There is more to it, however. The tenting and caravanning of the latter half of the 20th century has given way to the motor homing of the 21st. Its not as cut and dried as that but close to it. And the motor home is an expensive bit of kit -  three times the price of a caravan of similar age. But, as in my case originally, it is afforded by the cash sum paid either on retirement or redundancy. I am back in a caravan now but that's a different story.
We are surrounded by people in expensive motor homes - some older, some new but most between 30 and 50k GBP. And they spend months at a time down here in the southern half of Europe.
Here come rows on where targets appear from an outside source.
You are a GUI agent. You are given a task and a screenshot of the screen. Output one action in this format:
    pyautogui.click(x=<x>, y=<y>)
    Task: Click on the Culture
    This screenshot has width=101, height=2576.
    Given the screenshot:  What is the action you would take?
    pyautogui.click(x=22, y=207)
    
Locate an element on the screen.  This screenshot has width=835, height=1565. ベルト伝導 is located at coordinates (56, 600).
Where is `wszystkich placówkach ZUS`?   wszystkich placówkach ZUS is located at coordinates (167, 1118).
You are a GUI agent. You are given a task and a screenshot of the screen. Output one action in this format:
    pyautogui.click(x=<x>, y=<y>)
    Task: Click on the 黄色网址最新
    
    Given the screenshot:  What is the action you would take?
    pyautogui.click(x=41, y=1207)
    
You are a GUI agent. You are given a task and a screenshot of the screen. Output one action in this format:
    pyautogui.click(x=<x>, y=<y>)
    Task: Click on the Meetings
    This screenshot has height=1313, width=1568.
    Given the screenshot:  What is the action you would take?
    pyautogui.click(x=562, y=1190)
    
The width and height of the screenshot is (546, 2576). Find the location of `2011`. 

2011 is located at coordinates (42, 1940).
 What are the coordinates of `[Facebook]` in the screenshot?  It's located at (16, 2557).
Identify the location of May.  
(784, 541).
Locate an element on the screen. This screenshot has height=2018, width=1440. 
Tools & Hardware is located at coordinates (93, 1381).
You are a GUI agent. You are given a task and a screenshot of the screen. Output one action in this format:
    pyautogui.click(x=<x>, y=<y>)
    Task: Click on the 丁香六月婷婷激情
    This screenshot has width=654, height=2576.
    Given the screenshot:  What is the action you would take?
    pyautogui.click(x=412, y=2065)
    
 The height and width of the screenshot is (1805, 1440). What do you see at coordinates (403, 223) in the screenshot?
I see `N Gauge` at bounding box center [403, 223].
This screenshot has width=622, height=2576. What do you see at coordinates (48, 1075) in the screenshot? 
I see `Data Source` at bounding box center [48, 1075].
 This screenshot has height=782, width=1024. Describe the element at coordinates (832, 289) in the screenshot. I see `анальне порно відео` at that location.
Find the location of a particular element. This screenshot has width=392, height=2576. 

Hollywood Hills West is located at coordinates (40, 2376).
We do it, in our caravan. This year we chose spring in France but usually it is winter in southern Spain.
And an entire business has sprung up around this phenomena. A Dutch company (huge numbers of Dutch bring their motor homes south every winter) set up a campsite network. Called ACSI, it offers a deal between the member campsites and its membership of users. They get a guaranteed exposure to thousands of potential users; we get cut-price camping out of season. They get bookings when they wouldn't; we get sites that are regularly inspected.

But that is only part of it - France in particular but also Spain and Portugal have spotted the potential for off-season business. All over are Motor Home sites - designed specifically for short stop motor homers and very basic. Water and power is about it. But that suits the travelling motor homer fine - they will choose an ACSI site for longer stops. These sites are close to town and city centres or major tourist attractions.
But we shall be a dying breed I suggest. The new world does not provide pensions like that. Employment is no longer even vaguely that secure. Companies do not provide anything like the support that we got. And when redundancy or early retirement comes today there is unlikely to be much of a cash pot to fund a posh motor home.
So if I am right the next few years will be a good time to sell off any shares you have in the motor home, caravan or camping business. For it is entirely possible that these busy camp sites will be weed covered deserts within a decade or two.
Sad really since it demonstrates just how devalued labour is in our modern wonderland.